Substância que causou morte de cães pode ter ido para indústrias de alimentos humanos

13 de setembro de 2022
Etilenoglicol toxicity
Imagen ilustrativa Pxhere
Por Tamires Ferreira, editado por André Lucena

Uma investigação do Ministério da Agricultura, Pecuária e Abastecimento (Mapa) constatou a contaminação dos petiscos da Bassar com etilenoglicol, substância extremamente tóxica associada a mais de 40 mortes de cães.
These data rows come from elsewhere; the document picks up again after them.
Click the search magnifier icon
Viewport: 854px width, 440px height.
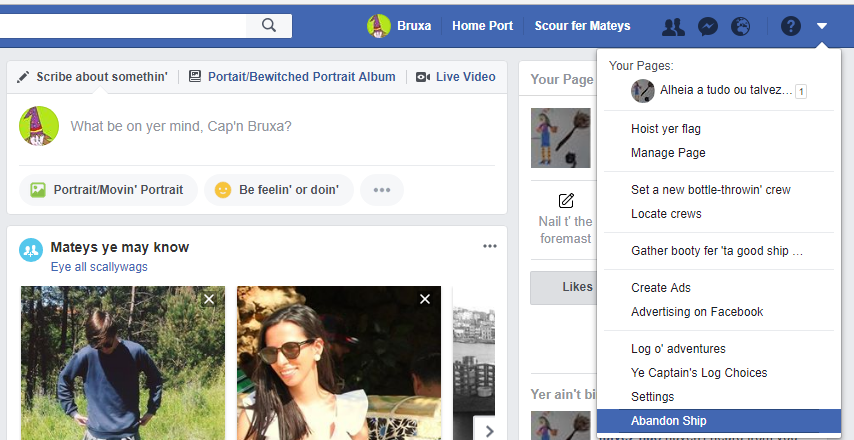268,26
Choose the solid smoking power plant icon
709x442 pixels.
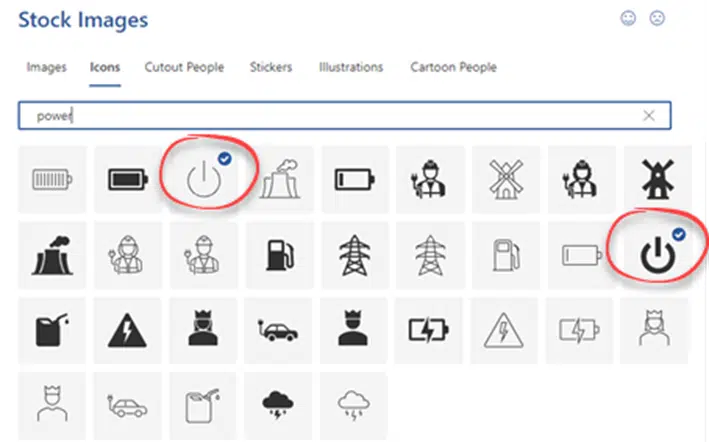(52, 255)
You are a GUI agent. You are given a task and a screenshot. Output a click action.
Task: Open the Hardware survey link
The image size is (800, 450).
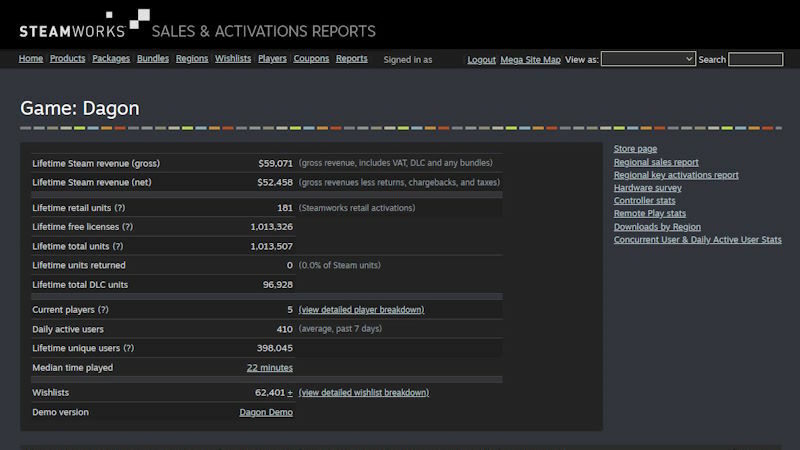(x=647, y=188)

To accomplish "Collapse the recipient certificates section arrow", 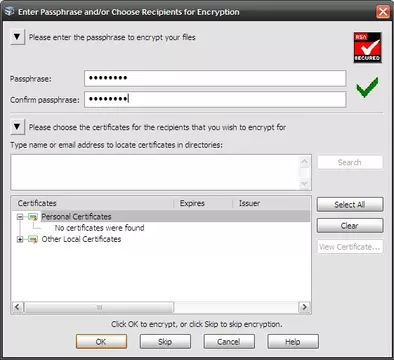I will [17, 127].
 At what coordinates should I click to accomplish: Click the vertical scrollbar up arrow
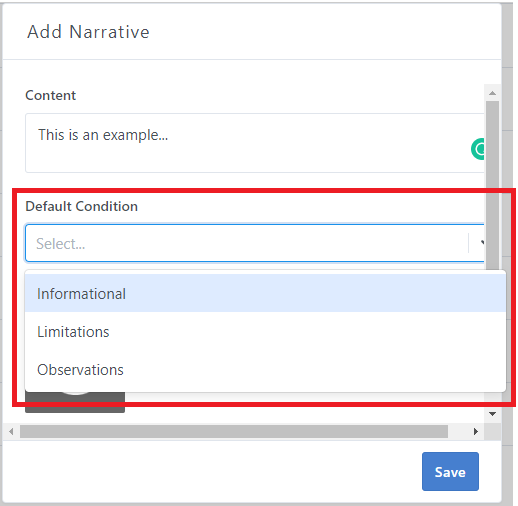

A análise identificou, porém, a possibilidade de distribuição do ingrediente contaminado também ter ido para fábricas de alimentos para humanos.

Considerando que o propilenoglicol (composto orgânico da mesma família do etilenoglicol, mas não tóxico) é um aditivo alimentar permitido para alimentos de consumo humano, a Agência Nacional de Vigilância Sanitária (Anvisa) decidiu publicar uma medida preventiva.

Divulgada nesta segunda-feira (12), a resolução proíbe a comercialização, distribuição, manipulação e uso de dois lotes do ingrediente propilenoglicol da marca Tecno Clean Industrial Ltda, já que a avaliação do Mapa concluiu que os lotes AD5035C22 e AD4055C21 estão contaminados por etilenoglicol.

Empresas que adquiriram o lote: 

Segundo orientação da reguladora, empresas que tenham adquirido os lotes de propilenoglicol da empresa Tecnoclean (AD5035C22 e AD4055C21) não devem utilizá-los em nenhuma hipótese, nem comercializar, devendo entrar em contato com a empresa para devolução.

Caso o uso tenha acontecido, ações com os produtos produzidos devem ser realizadas imediatamente, incluindo investigações e todos os outros protocolos necessários para evitar o consumo do produto.

Relembre o caso: no último mês, diversos donos de cachorros e grupos ativistas começaram a alertar para mortes e mal-estar de alguns animais após comerem petiscos da marca Bassar. Segundo a Polícia Civil de Minas Gerais, mais de 54 animais morreram em 11 estados e no Distrito Federal depois da ingestão. Contaminados com etilenoglicol, laudos apontaram que os cachorros morreram devido a uma insuficiência renal e hepática.